■ **Exercise directions**
Give the records below again, word for word. No pictures belong in the copy.

=======

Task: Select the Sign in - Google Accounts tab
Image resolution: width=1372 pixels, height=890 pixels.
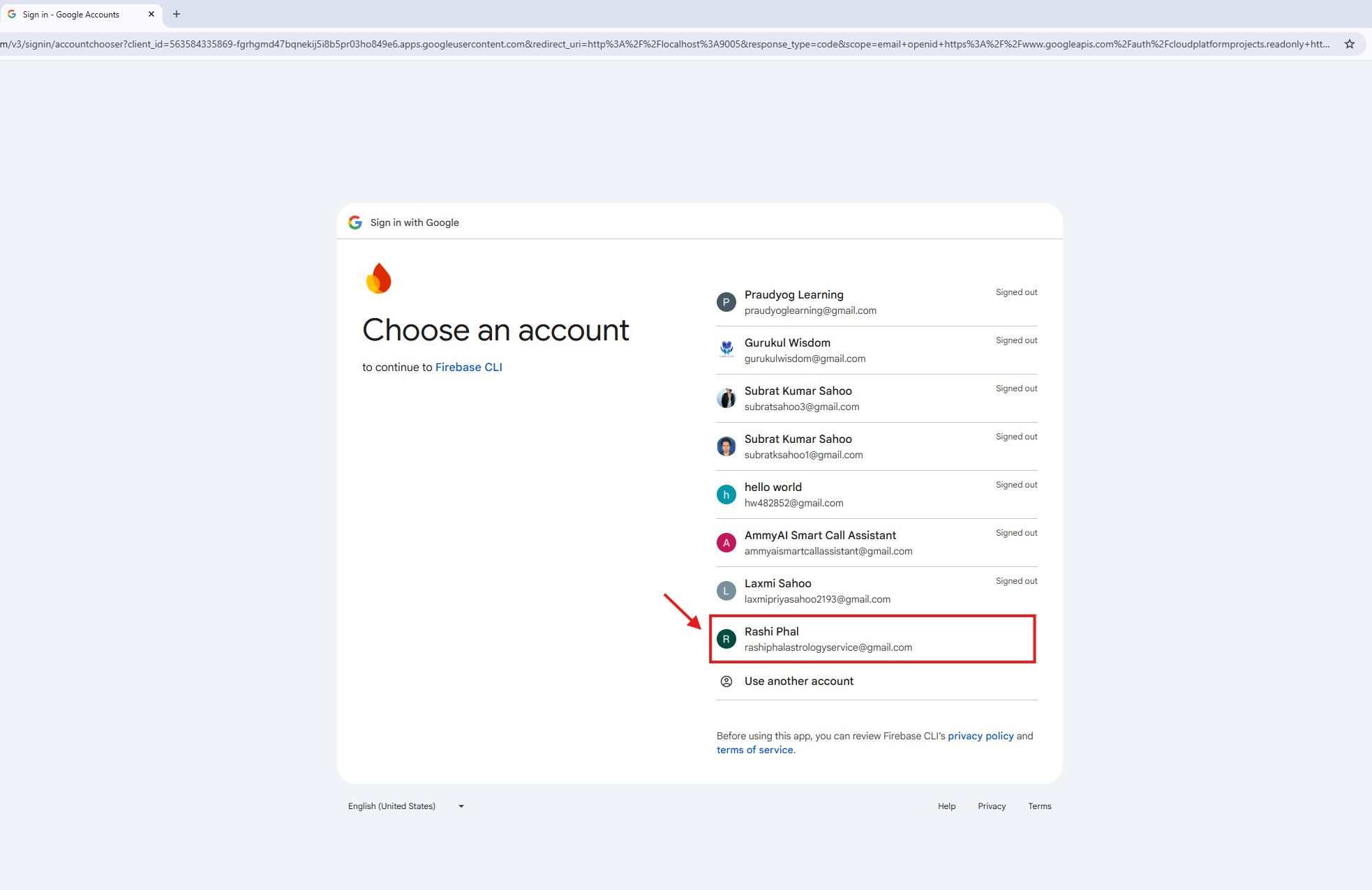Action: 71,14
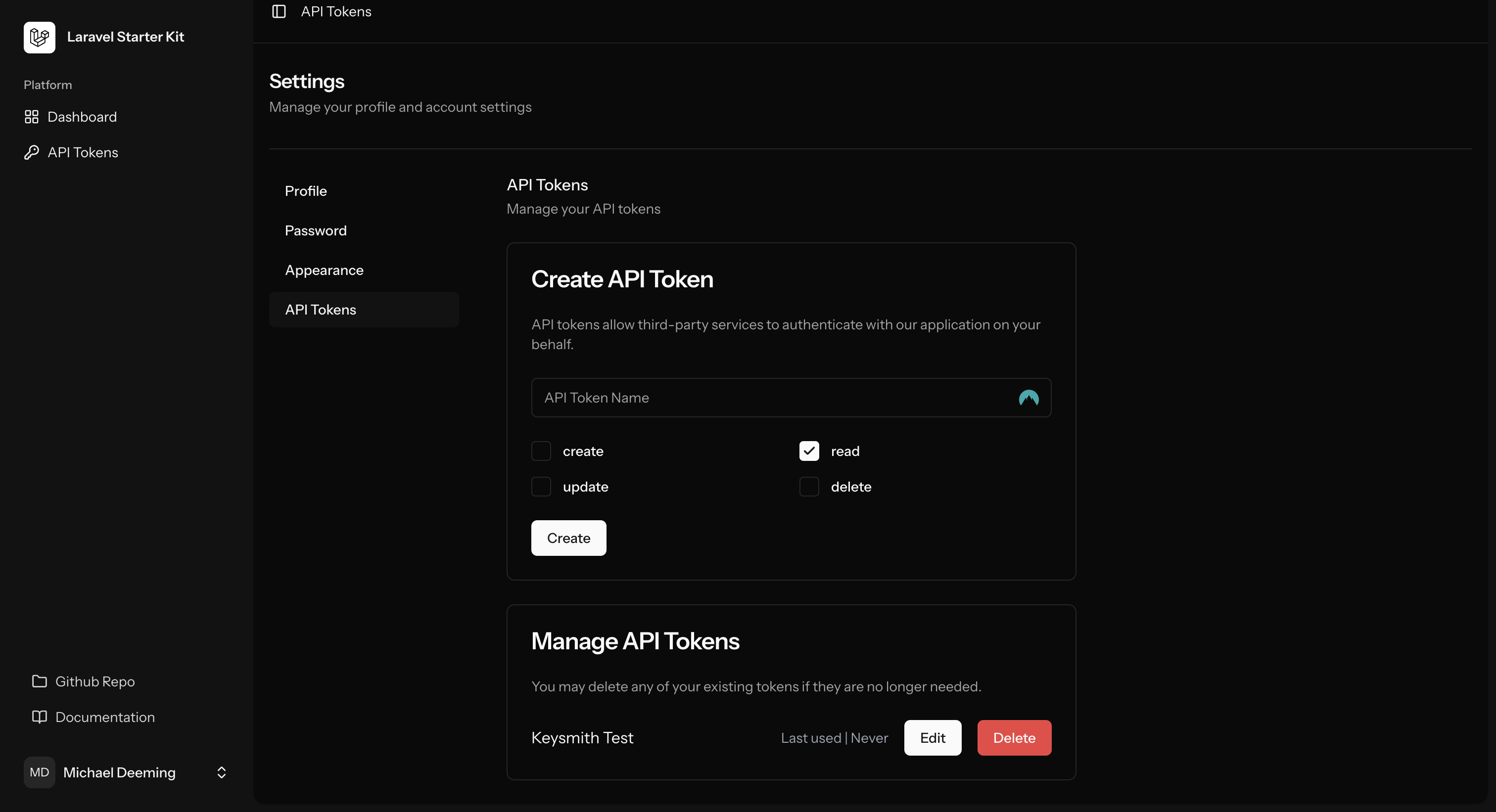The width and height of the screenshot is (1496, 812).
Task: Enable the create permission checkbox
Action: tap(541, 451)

=======

■ **Output**
Task: Select the Sign in - Google Accounts tab
Image resolution: width=1372 pixels, height=890 pixels.
Action: 71,14
The width and height of the screenshot is (1496, 812).
Task: Enable the create permission checkbox
Action: tap(541, 451)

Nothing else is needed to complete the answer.